━━━ The data ━━━

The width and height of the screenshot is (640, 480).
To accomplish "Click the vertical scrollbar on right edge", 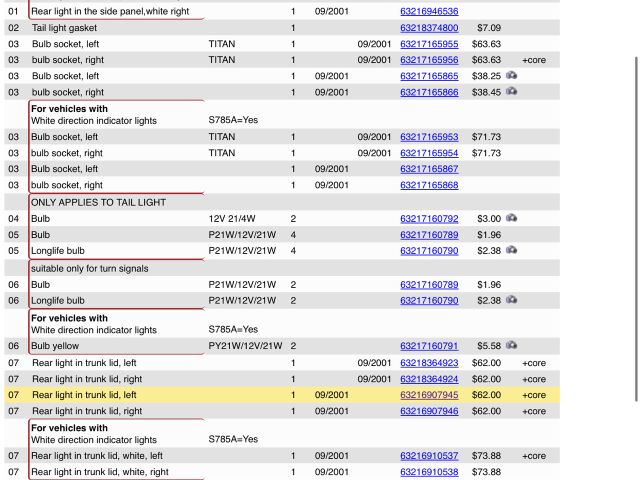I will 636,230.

━━━
━━━ The data ━━━

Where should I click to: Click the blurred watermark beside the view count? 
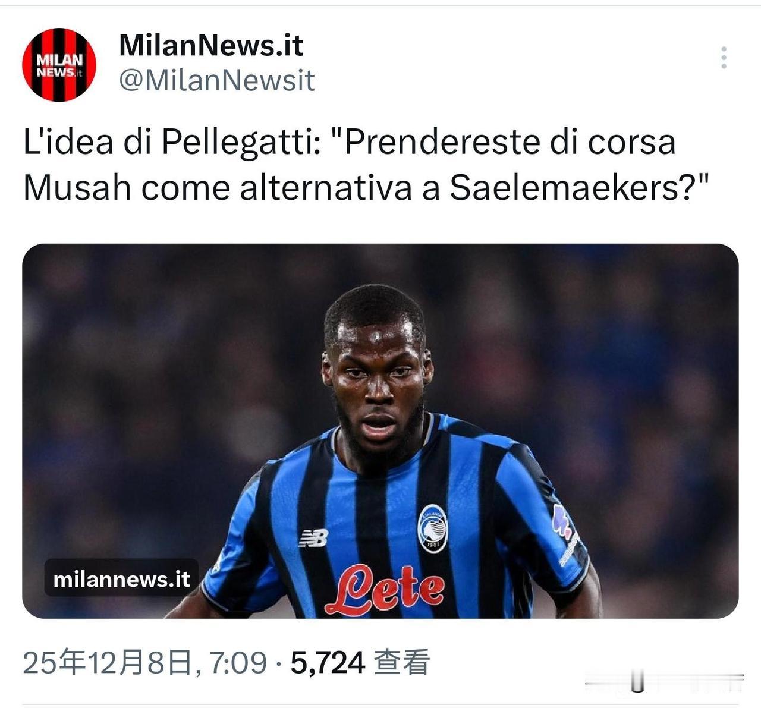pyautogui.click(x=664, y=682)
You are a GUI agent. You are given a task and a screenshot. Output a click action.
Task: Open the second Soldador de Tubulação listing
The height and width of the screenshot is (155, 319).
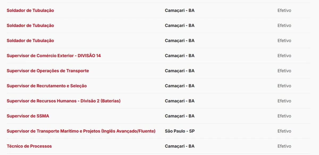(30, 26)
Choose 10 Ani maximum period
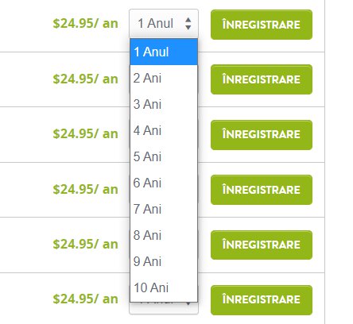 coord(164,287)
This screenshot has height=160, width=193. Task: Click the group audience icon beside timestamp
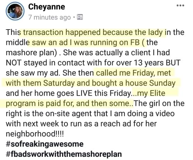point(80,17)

━━━
━━━ The data ━━━

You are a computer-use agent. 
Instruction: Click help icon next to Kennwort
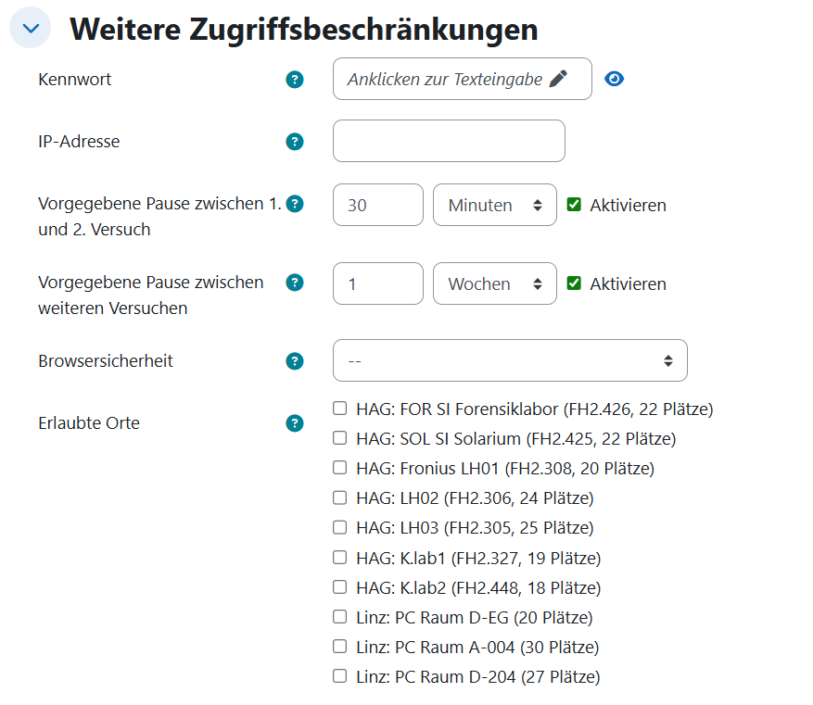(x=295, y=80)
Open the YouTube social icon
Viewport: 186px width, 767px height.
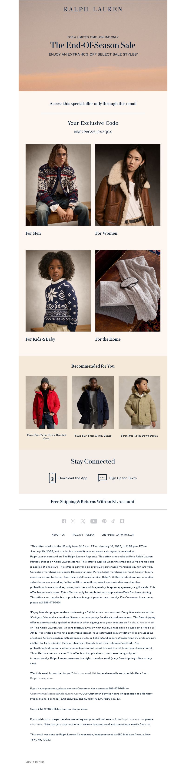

━━━

Task requirements => Beginning with the line that contains "You are a computer-use agent." and ending with the line that contains "Viewport: 186px width, 767px height.", reproduce the listing exactly, pictures excluded.

Answer for the task =>
You are a computer-use agent. 
Instruction: Click help icon next to Kennwort
(x=295, y=80)
Open the YouTube social icon
Viewport: 186px width, 767px height.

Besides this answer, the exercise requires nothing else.